Meal #17 ~ Quinoa Stuffed Bell Peppers

So my posts have definitely slowed down over the past few weeks. I have a few reasons: we had family visiting, I'm repeating a lot of older recipes, and some of the recipes just aren't blog worthy. I'm also getting a little more tired at the end of the day and not really feeling like making anything too exciting. Hello 3rd trimester!!

I am pretty excited about this recipe. It turned out really good and it isn't overly difficult. It, of course, features my new favorite food quinoa!:)
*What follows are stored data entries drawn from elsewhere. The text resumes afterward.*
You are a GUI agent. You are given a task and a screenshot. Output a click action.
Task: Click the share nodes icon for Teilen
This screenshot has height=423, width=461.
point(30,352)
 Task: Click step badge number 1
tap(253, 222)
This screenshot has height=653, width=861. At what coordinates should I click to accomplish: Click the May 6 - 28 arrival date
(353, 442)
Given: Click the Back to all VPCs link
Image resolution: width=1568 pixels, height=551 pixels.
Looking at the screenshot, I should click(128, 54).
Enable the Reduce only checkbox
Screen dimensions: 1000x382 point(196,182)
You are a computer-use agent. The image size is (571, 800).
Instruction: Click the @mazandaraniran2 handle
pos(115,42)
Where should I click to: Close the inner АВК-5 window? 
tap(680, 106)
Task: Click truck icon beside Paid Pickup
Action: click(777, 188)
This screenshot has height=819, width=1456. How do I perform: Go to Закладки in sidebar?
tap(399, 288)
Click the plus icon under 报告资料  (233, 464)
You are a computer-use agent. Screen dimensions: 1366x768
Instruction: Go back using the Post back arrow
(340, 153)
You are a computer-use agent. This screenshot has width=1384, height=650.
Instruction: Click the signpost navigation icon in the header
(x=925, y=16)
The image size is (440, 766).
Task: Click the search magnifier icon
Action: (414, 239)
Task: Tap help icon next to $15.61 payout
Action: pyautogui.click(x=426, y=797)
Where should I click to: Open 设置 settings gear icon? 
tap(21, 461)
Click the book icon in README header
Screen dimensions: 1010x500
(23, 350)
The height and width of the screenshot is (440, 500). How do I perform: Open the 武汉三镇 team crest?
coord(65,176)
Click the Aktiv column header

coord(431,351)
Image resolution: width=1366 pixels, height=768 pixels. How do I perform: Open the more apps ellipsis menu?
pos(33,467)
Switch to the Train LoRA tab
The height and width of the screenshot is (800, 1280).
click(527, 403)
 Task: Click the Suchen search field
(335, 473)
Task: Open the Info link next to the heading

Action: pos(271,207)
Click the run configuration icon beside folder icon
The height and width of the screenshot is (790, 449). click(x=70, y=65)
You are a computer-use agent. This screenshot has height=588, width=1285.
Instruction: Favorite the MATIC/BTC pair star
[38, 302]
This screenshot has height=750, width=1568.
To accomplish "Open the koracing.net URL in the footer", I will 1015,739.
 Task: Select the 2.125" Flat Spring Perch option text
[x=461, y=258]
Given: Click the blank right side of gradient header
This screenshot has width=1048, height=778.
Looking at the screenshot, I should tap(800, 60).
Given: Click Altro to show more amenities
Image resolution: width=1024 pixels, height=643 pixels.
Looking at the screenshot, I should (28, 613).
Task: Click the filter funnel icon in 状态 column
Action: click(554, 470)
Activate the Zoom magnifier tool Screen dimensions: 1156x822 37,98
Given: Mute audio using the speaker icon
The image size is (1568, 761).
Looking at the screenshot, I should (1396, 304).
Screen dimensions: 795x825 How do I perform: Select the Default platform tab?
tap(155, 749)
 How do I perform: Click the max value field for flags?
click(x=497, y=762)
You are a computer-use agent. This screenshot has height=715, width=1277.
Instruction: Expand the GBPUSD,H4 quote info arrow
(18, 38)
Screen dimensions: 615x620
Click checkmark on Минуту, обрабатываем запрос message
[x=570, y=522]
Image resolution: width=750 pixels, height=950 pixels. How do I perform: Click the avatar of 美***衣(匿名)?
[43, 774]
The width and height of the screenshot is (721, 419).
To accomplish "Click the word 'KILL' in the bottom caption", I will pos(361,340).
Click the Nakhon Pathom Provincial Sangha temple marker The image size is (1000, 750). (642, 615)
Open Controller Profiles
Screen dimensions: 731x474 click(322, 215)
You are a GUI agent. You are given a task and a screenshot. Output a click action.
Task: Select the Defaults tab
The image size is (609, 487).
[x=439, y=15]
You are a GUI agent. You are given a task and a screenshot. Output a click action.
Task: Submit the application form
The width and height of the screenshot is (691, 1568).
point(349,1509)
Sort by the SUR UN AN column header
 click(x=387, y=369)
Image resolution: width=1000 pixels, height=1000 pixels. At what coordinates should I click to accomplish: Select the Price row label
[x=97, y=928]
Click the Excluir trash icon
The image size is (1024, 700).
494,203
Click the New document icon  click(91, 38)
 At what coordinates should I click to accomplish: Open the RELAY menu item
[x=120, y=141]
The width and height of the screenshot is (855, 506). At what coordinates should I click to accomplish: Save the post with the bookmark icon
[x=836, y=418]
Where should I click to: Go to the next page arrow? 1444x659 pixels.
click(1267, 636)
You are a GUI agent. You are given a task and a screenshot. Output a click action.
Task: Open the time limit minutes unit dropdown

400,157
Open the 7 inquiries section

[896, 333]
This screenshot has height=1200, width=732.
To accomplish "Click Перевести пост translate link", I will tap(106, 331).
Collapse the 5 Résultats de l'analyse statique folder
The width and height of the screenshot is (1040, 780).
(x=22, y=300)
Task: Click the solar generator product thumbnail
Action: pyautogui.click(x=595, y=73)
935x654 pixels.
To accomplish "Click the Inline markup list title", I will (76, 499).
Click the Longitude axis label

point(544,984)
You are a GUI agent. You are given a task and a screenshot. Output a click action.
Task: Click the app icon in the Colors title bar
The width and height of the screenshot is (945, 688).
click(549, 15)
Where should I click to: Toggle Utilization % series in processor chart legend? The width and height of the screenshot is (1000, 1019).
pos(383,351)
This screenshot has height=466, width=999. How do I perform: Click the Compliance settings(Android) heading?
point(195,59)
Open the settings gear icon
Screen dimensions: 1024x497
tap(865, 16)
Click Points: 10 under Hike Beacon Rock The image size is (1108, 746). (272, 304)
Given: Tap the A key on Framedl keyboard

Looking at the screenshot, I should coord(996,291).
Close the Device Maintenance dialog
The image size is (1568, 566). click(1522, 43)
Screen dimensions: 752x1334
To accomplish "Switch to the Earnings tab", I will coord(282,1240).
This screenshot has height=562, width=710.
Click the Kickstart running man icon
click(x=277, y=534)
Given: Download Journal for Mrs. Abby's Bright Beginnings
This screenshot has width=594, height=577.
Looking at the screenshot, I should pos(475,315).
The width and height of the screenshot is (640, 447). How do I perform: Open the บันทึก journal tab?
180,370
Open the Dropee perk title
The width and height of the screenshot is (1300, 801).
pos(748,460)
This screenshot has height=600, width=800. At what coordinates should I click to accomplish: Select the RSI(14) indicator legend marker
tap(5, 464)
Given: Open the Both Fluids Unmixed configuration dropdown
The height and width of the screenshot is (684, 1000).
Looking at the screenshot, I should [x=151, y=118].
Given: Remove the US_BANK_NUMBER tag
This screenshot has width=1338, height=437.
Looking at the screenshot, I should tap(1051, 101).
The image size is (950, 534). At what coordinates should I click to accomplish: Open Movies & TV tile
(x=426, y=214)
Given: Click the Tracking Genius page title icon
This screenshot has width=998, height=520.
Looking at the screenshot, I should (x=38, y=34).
Quinoa Stuffed Bell Peppers

Ingredients:
2 T olive oil
1 med onion, finely chopped
2 ribs celery, finely chopped
1/2 of a poblano pepper, diced
1 - 8 oz package of mushrooms
1 T cumin
2 cloves garlic, minced
1 - 15 oz can diced tomatoes, drained & liquid reserved
1- 15 oz can black beans, drained & rinsed
3/4 c quinoa
1 1/2 c carrots, grated
1 3/4 c water
1 1/2 c pepper jack cheese, grated & divided
4 large red bell peppers, halved lengthwise & ribs removed
Salt & pepper, to taste

I seriously don't know where my brain is some days....well, I do...trying to keep Connor from injuring himself while I'm cooking..Ha Ha. He's in a climbing phase at the moment. I left out a few ingredients in this picture -- one of them being the star of the recipe -- quinoa!! Oops!!

**It would be beneficial to grate the carrots right away before cooking. I didn't and felt rushed!

1. Heat oil in a saucepan over med heat and saute onion, celery, & poblano pepper until tender, about 5 min. Add cumin & garlic & saute another minute. Stir in mushrooms and drained tomatoes (saving the drained liquid). Cook about 5 min or until most of the liquid is evaporated.




2. Stir in quinoa, carrots, and water. Bring to a boil and then cover and simmer over med/low heat for about 20 min until quinoa is tender. Don't forget to rinse your quinoa well before adding.

3. Preheat your oven to 350 degrees. Add black beans & cheese to the onion mixture. Season with salt and pepper, if desired.
4. Pour liquid from tomatoes in the bottom of a baking dish. Fill each bell pepper half generously with the quinoa mixture and place in the baking dish. Cover with foil and bake for 40 min.

5. Uncover and sprinkle with remaining cheese. Bake for an additional 15 minutes or until browned.



For dinner we had Quinoa Stuffed Bell Peppers with a spinach salad! Yumm!!


The verdict: Delish!! We also added a little salsa on top! I will definitely make this again!

Connor ate an entire half himself!! We are SOOO incredibly lucky to have a little guy who eats pretty much whatever we put in front of him. I do realize that this can change at any time! Ha ha.